任务要求:
1/ 把 Rust MessagePack 实践文档中的句子“This chapter covers using MessagePack in Rust, focusing on the rmp-serde ecosystem, custom serialization, zero-copy techniques, and performance optimization.”译成法语。
2/ 重写 Rust MessagePack 实践文档中从“07 - Rust 实践”往下直到“and performance optimization.”的全部内容，并把其中的“MessagePack”替换成“CBOR”。
3/ 根据 Rust MessagePack 实践文档回答下列问题：
(a) Cargo.toml 中 rmp-serde 的版本号是多少？
(b) 基础使用示例里，User 实例的 id 字段取值是多少？
(c) 库概览表格中，rmpv 的功能是什么？

#### 阅读摘录

强曰为道

与天地相似,故不违。知周乎万物,而道济天下,故不过。旁行而不流,乐天知命,故不忧.
文档目录

07 - Rust 实践 / Rust Implementation

Rust 实践 / Rust Implementation

本章介绍如何在 Rust 中使用 MessagePack,重点讲解 rmp-serde 生态、自定义序列化、零拷贝技术和性能优化。

This chapter covers using MessagePack in Rust, focusing on the rmp-serde ecosystem, custom serialization, zero-copy techniques, and performance optimization.


📖 库概览 / Library Overview

Rust 的 MessagePack 生态基于 serde 框架,核心库包括:

库 / Crate功能 / Purpose推荐度
rmp-serdeserde 集成,高层 API⭐⭐⭐⭐⭐
rmp底层编解码,低级 API⭐⭐⭐⭐
rmpvValue 类型(动态类型)⭐⭐⭐⭐

Cargo.toml

[dependencies]
rmp-serde = "1.3"
rmp = "0.8"
serde = { version = "1.0", features = ["derive"] }
serde_json = "1.0"  # 用于对比

💻 基础使用 / Basic Usage

序列化 / 反序列化

use serde::{Deserialize, Serialize};

#[derive(Debug, Serialize, Deserialize)]
struct User {
    id: u32,
    name: String,
    scores: Vec<u32>,
    active: bool,
}

fn main() {
    // ========== 序列化 ==========
    let user = User {
        id: 1001,
        name: "Alice".to_string(),
        scores: vec![95, 87, 92],
        active: true,
    };

    let data = rmp_serde::to_vec(&user).unwrap();
    println!("编码大小: {} bytes", data.len()); // ~28 bytes

    // ========== 反序列化 ==========
    let decoded: User = rmp_serde::from_slice(&data).unwrap();
    println!("解码结果: {:?}", decoded);
    // User { id: 1001, name: "Alice", scores: [95, 87, 92], active: true }
}

使用 HashMap

use std::collections::HashMap;
use serde::{Deserialize, Serialize};

fn main() {
    // 序列化 HashMap
    let mut data = HashMap::new();
    data.insert("id", 1001);
    data.insert("name_len", 5);

    let encoded = rmp_serde::to_vec(&data).unwrap();

    // 反序列化
    let decoded: HashMap<String, i32> = rmp_serde::from_slice(&encoded).unwrap();
    println!("{:?}", decoded);
}

使用 Value 类型(动态)

########
#### 所给数据行

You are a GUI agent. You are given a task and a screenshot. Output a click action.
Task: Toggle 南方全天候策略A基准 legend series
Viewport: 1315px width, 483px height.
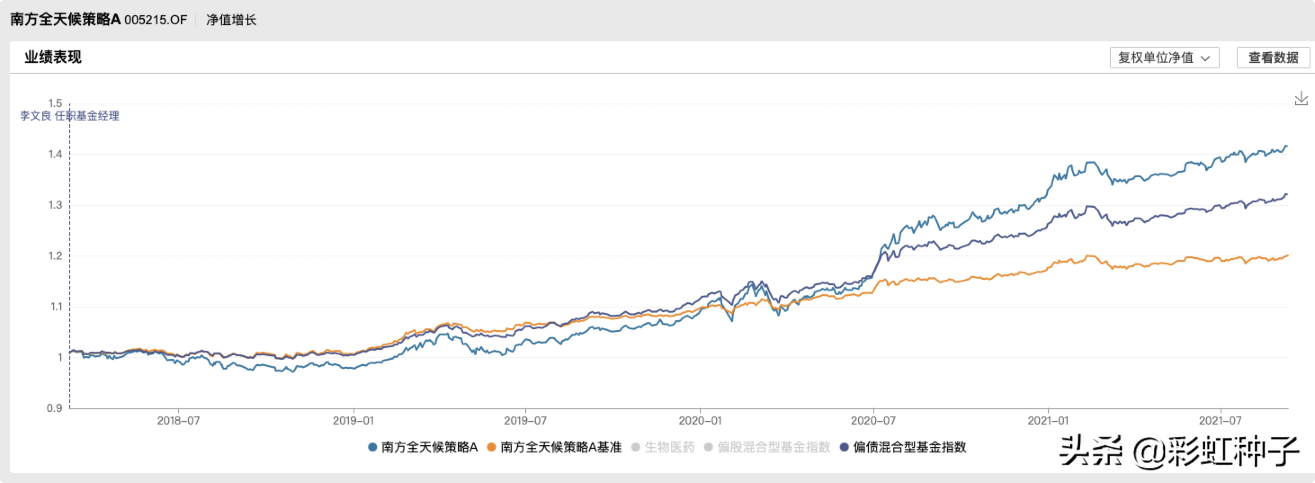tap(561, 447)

########
#### 所给数据行

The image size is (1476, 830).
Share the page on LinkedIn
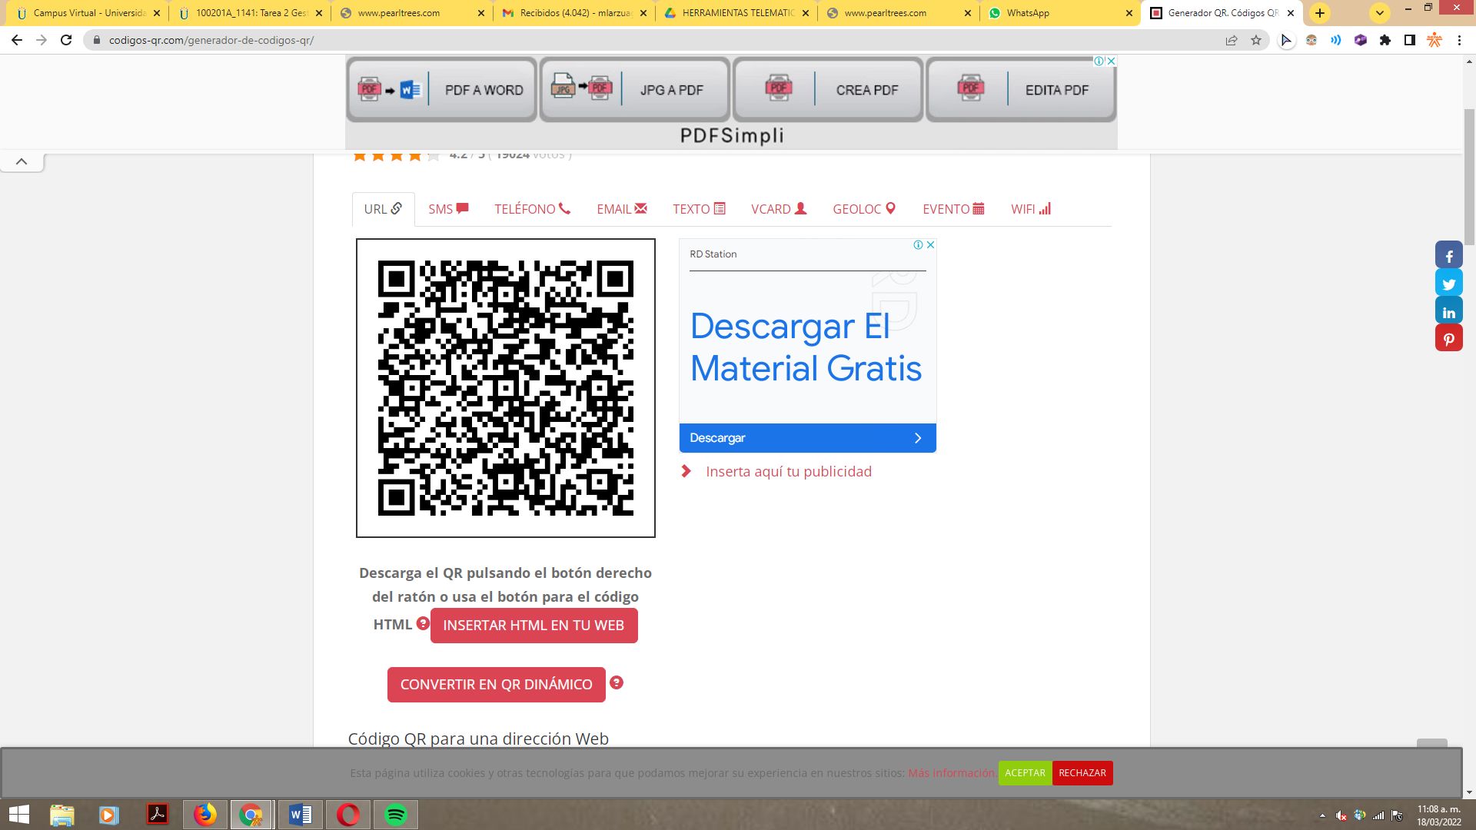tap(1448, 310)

########

完整答案:
1/ Ce chapitre traite de l'utilisation de MessagePack en Rust, en mettant l'accent sur l'écosystème rmp-serde, la sérialisation personnalisée, les techniques zéro copie et l'optimisation des performances.

2/
07 - Rust 实践 / Rust Implementation

Rust 实践 / Rust Implementation

本章介绍如何在 Rust 中使用 CBOR,重点讲解 rmp-serde 生态、自定义序列化、零拷贝技术和性能优化。

This chapter covers using CBOR in Rust, focusing on the rmp-serde ecosystem, custom serialization, zero-copy techniques, and performance optimization.

3/
(a) "1.3"
(b) 1001
(c) Value 类型（动态类型）